**WHAT THE TASK ASKS:** Rewrite the study summary starting with "Purpose of the" and going on through "(TCO) click chemistry.", replacing "scaffolds" with "constructs".

**DOCUMENT SECTION:**
::::

Purpose of the Study:

  • To create novel core-shell microfibers using electrospinning and bioorthogonal chemistry.
  • To functionalize these scaffolds with specific biomolecules for enhanced cellular interaction.
  • To evaluate the potential of these scaffolds for vocal fold tissue engineering.

Main Methods:

  • Fabrication of poly(ε-caprolactone) (PCL) core microfibers via electrospinning.
  • Surface modification with tetrazine groups for subsequent bioorthogonal reactions.
  • Layer-by-layer deposition of hyaluronic acid (HA) using tetrazine (Tz) and trans-cyclooctene (TCO) click chemistry.
  • Covalent attachment of RGD peptides to impart integrin-binding motifs.

Main Results:

  • Successfully constructed core-shell microfibers with a PCL core and a cross-linked HA shell.
  • Demonstrated controlled growth of the HA gel layer around individual microfibers.
  • Showed that scaffolds support primary porcine vocal fold fibroblast attachment and growth.
  • Observed no significant induction of the myofibroblast phenotype, with moderate effects of TGF-β stimulation and Y27632 inhibition.

Conclusions:

  • The developed bioorthogonally assembled core-shell microfibers show promise for biomedical applications.
  • These scaffolds provide a suitable microenvironment for vocal fold fibroblasts.
  • The PCL core and HA shell structure may be beneficial for therapeutic implants targeting vocal fold scarring.

::::

**INFORMATION PROVIDED:**

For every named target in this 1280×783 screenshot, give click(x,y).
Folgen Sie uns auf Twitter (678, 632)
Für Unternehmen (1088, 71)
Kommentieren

::::

**RESULT OF THE EXERCISE:**
Purpose of the Study:

  • To create novel core-shell microfibers using electrospinning and bioorthogonal chemistry.
  • To functionalize these constructs with specific biomolecules for enhanced cellular interaction.
  • To evaluate the potential of these constructs for vocal fold tissue engineering.

Main Methods:

  • Fabrication of poly(ε-caprolactone) (PCL) core microfibers via electrospinning.
  • Surface modification with tetrazine groups for subsequent bioorthogonal reactions.
  • Layer-by-layer deposition of hyaluronic acid (HA) using tetrazine (Tz) and trans-cyclooctene (TCO) click chemistry.